-- EXTRACTED MATERIAL start --
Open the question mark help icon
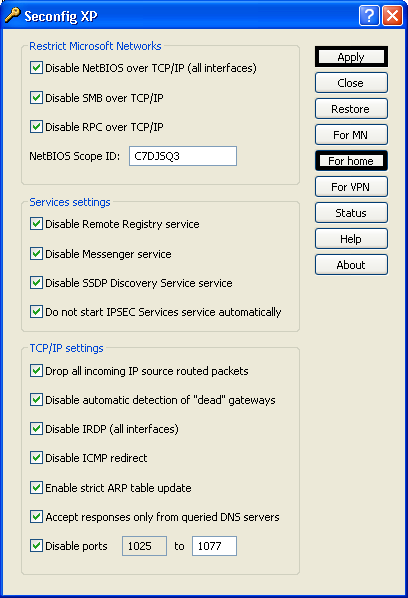The width and height of the screenshot is (408, 598). point(369,16)
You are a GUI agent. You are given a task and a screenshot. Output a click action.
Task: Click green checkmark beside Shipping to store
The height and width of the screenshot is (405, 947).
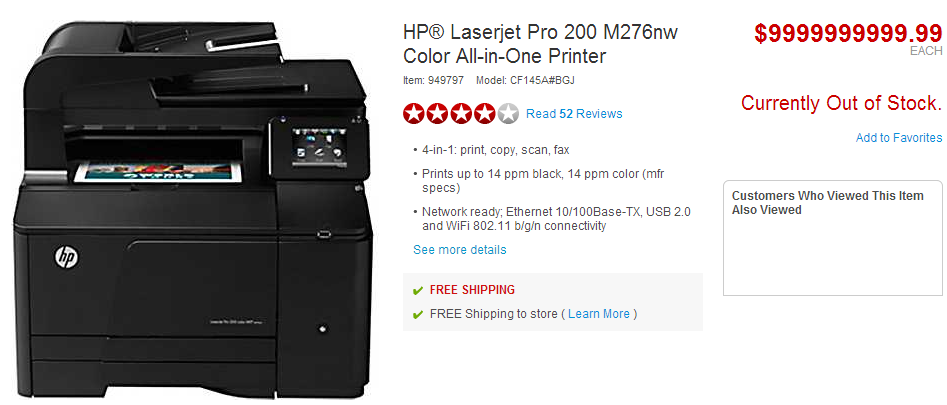point(417,314)
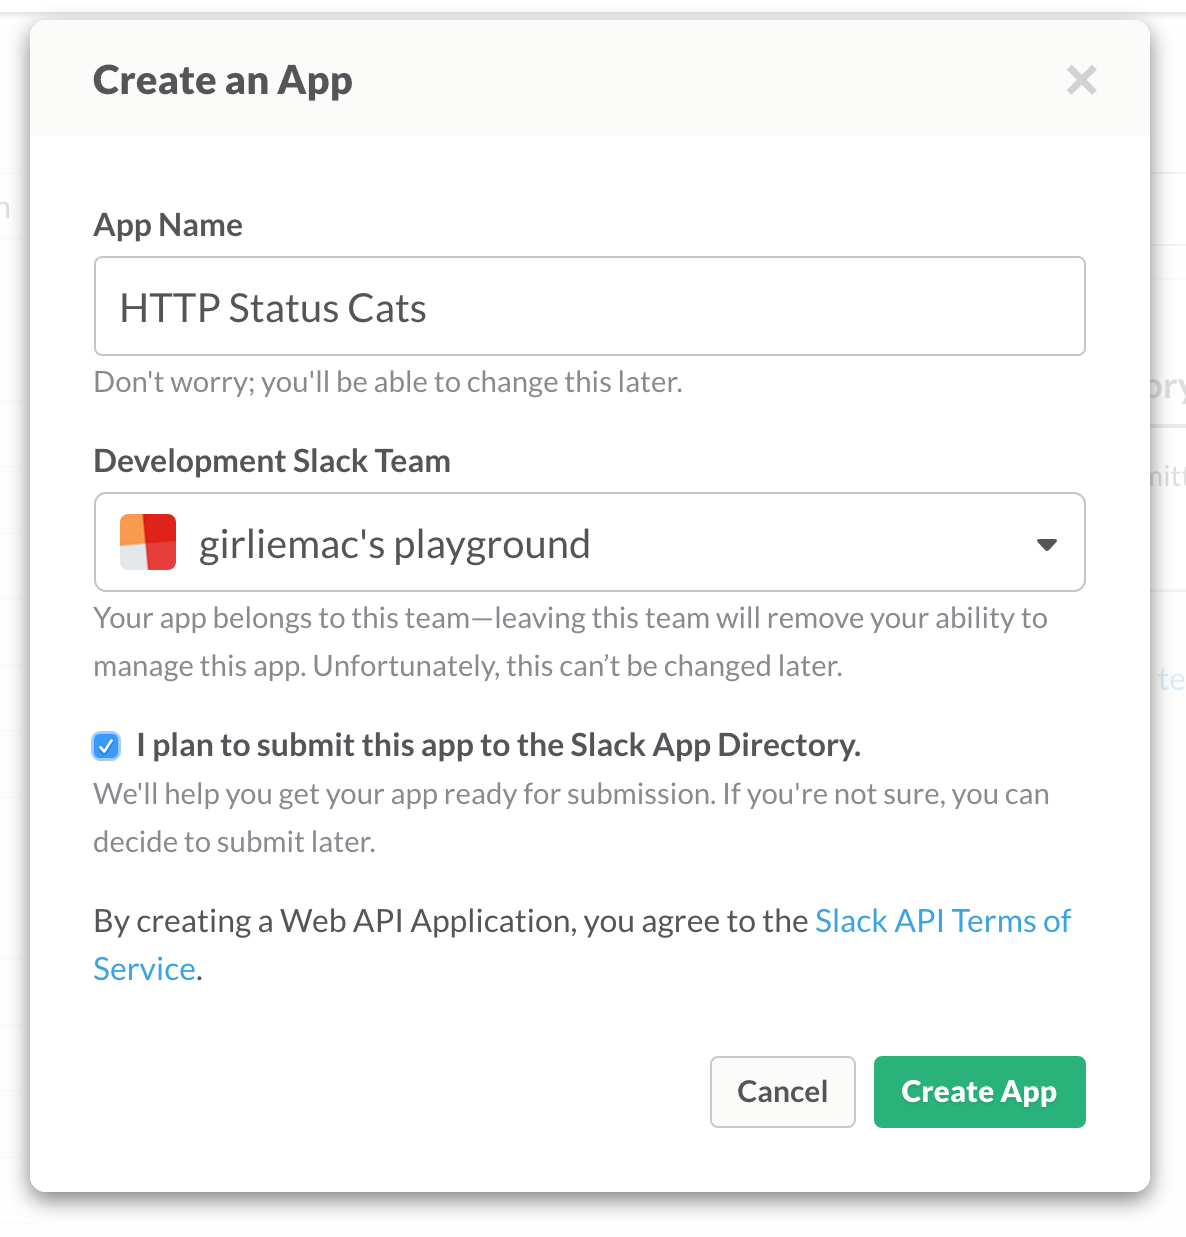
Task: Click the girliemac's playground workspace avatar
Action: (x=148, y=542)
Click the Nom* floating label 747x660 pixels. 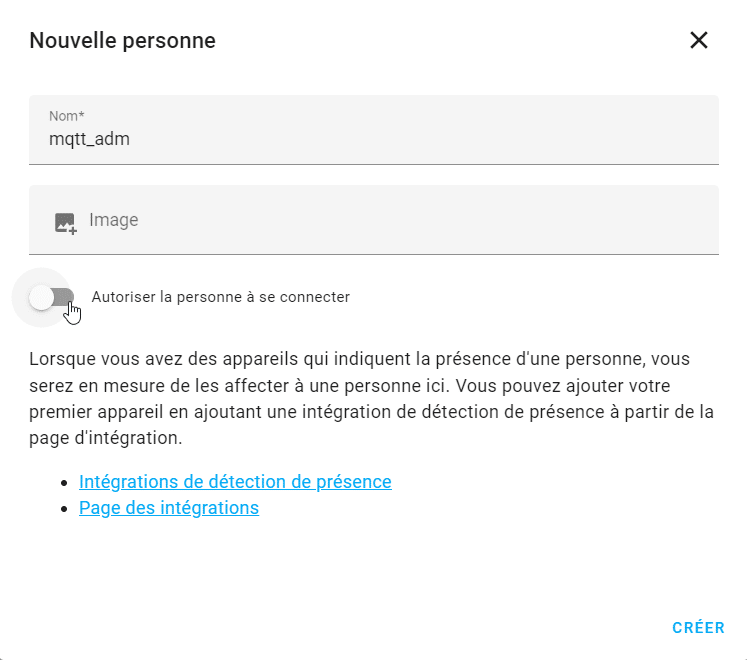coord(67,116)
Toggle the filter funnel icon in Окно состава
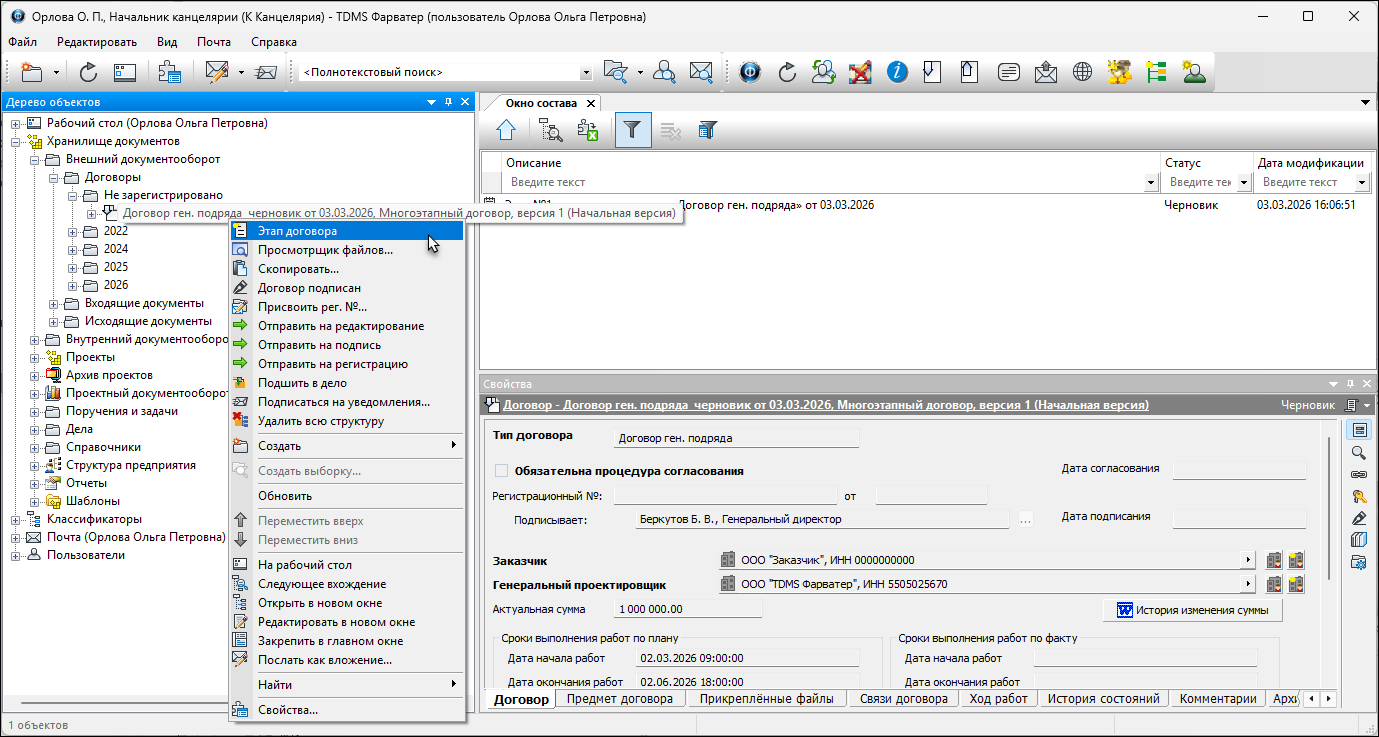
-- EXTRACTED MATERIAL end --
- [TASK DESCRIPTION]
Render the listing lines from the line with "You are a GUI" to the line with "Action: (x=148, y=542)", both included, as a JSON list of strings, one per line, skipping blank lines and leaving out the pictures.

- [EXERCISE SOLUTION]
[
  "You are a GUI agent. You are given a task and a screenshot. Output a click action.",
  "Task: Click green checkmark beside Shipping to store",
  "The height and width of the screenshot is (405, 947).",
  "point(417,314)",
  "Task: Click the girliemac's playground workspace avatar",
  "Action: (x=148, y=542)"
]